Con la sentenza n. 4844 dello scorso 11 marzo 2016, la Corte di Cassazione ha definito i debiti previdenziali come debiti strettamente collegati all’esercizio dell’impresa, e che della stessa costituiscono necessaria conseguenza. Ne è conseguito che i giudici della Suprema Corte hanno respinto il ricorso che l’INPS aveva presentato, con lo scopo di sottrarre all’esdebitazione i debiti sofferti nei suoi confronti dal socio di una società di persone (Snc) dichiarato fallito.
Cosa è l’esdebitazione?
Prima di procedere oltre, può essere utile ricordare che cosa si intende per “esdebitazione”, sancito dall’art. 142 della legge fallimentare, per cui “il fallito persona fisica è ammesso al beneficio della liberazione dai debiti residui nei confronti dei creditori concorsuali non soddisfatti” nell’ipotesi in cui rispetti 6 requisiti, di seguito riassunti:
- abbia cooperato con gli organi della procedura, fornendo tutte le informazioni e la documentazione utile all’accertamento del passivo e adoperandosi per il proficuo svolgimento delle operazioni;
- non abbia in alcun modo ritardato o contribuito a ritardare lo svolgimento della procedura;
- non abbia violato le disposizioni di cui all’articolo 48;
- non abbia beneficiato di altra esdebitazione nei dieci anni precedenti la richiesta;
- non abbia distratto l’attivo o esposto passività insussistenti, cagionato o aggravato il dissesto rendendo gravemente difficoltosa la ricostruzione del patrimonio e del movimento degli affari o fatto ricorso abusivo al credito;
- non sia stato condannato con sentenza passata in giudicato per bancarotta fraudolenta o per delitti contro l’economia pubblica, l’industria e il commercio, e altri delitti compiuti in connessione con l’esercizio dell’attività d’impresa, salvo che per tali reati sia intervenuta la riabilitazione.

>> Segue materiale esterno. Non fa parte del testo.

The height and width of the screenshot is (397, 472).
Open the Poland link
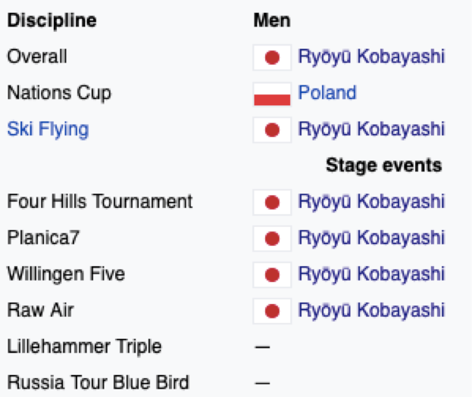coord(327,92)
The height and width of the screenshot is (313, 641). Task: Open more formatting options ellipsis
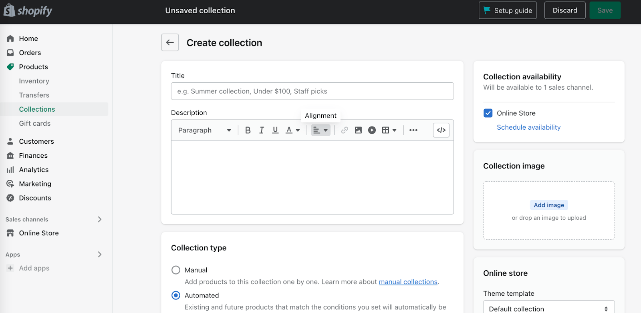click(413, 130)
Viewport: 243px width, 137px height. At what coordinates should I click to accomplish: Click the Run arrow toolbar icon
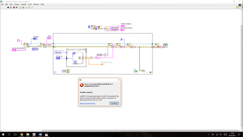[x=8, y=7]
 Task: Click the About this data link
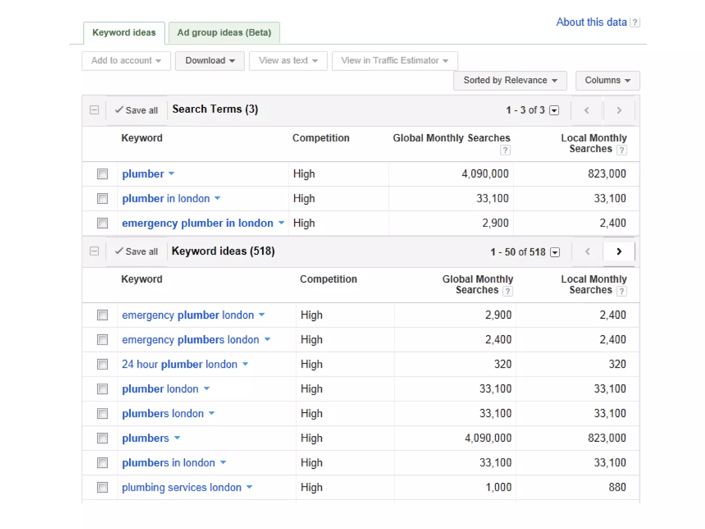pyautogui.click(x=591, y=22)
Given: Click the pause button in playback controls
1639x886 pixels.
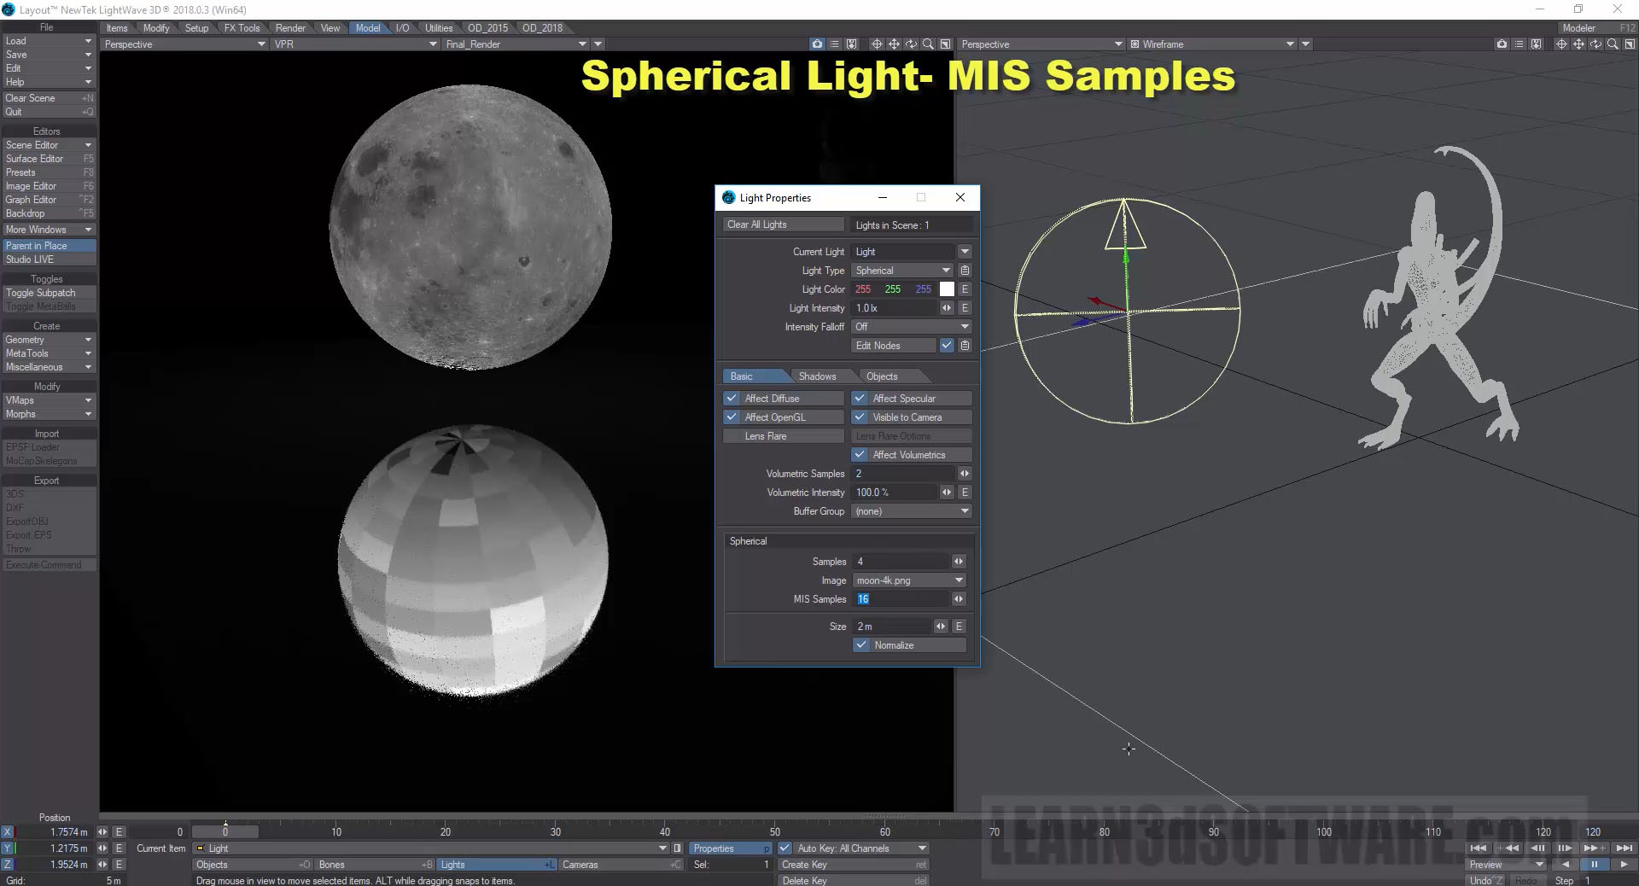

Se è in corso il procedimento penale per uno di tali reati, il tribunale sospende il procedimento fino all’esito di quello penale.

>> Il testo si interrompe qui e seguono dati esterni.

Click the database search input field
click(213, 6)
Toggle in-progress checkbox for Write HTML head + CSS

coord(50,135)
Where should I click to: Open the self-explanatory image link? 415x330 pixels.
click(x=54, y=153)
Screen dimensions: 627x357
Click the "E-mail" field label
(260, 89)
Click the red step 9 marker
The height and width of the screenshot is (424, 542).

La stessa l.f. ricorda inoltre come l’esdebitazione non può essere concessa qualora non siano stati soddisfatti, neppure in parte, i creditori concorsuali, e che rimangono in ogni caso esclusi dall’esdebitazione:
- gli obblighi di mantenimento e alimentari e comunque le obbligazioni derivanti da rapporti non compresi nel fallimento ai sensi dell’articolo 46;
- i debiti per il risarcimento dei danni da fatto illecito extracontrattuale nonché le sanzioni penali ed amministrative di carattere pecuniario che non siano accessorie a debiti estinti.

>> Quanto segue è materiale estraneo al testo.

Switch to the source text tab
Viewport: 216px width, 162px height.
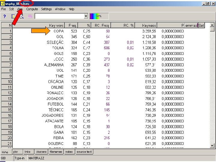tap(84, 152)
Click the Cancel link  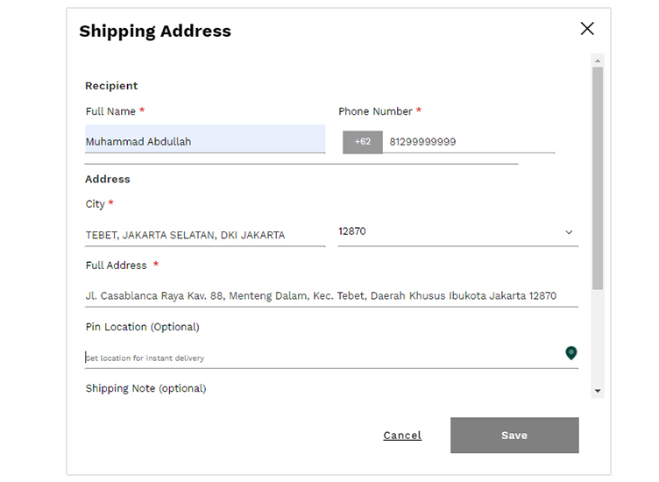pyautogui.click(x=402, y=436)
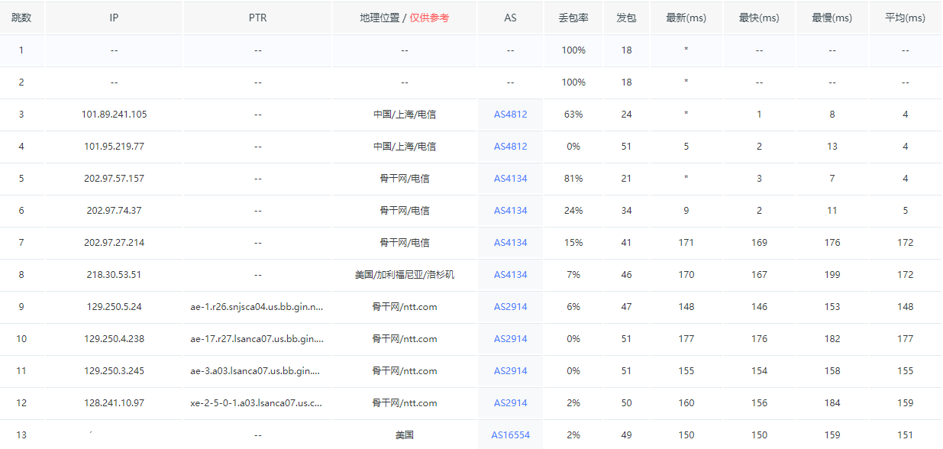
Task: Click the PTR column header
Action: [x=257, y=18]
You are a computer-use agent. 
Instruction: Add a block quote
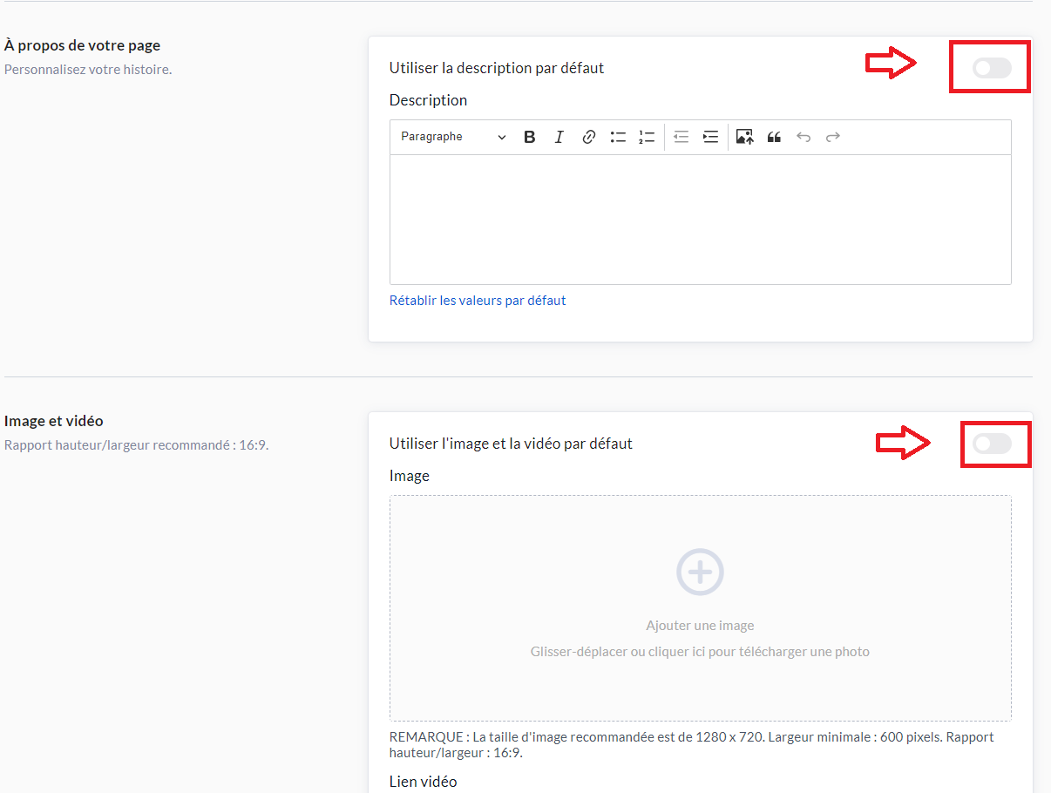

Cosa ha sancito la Cassazione
Nella fattispecie oggetto di trattazione, l’applicazione dell’esdebitazione ai debiti previdenziali era stata decisa dalla Corte d’Appello, che già aveva avuto modo di respingere la tesi dell’INPS secondo cui la natura pubblica del rapporto previdenziale avrebbe condotto all’indisponibilità dello stesso da parte del datore di lavoro. Dunque, per l’istituto previdenziale il rapporto sopra anticipato non sarebbe frutto di una scelta libera dell’imprenditore, bensì discenderebbe dalla legge. La Cassazione ha ritenuto invece manifestatamente infondata tale interpretazione, ricordando che il debito previdenziale non è tra quelli esplicitamente menzionati dall’art. 142 l.f., che dispone l’esclusione dell’esdebitazione, e che neppure può rientrare nei “rapporti estranei all’esercizio d’impresa”. Per la Cassazione, “la modifica dell’art. 142, 3 comma, lett. a) introdotta dal correttivo (che dispone che l’esclusione dell’esdebitazione per ‘gli obblighi di mantenimento e alimentari e comunque le obbligazioni derivanti da rapporti estranei all’esercizio dell’impresa’) va nel senso di individuare l’area oggettiva dell’esclusione come relativa ai debiti personali non assunti per l’esercizio dell’impresa” ed anzi, per i Supremi Giudici, “la formula adottata della ‘estraneità’ priva di significato ogni tentativo di ricomprendere nell’ambito dell’esclusione i cd. debiti involontari; ed i debiti previdenziali sono strettamente collegati all’esercizio dell’impresa, e della stessa costituiscono necessaria conseguenza”.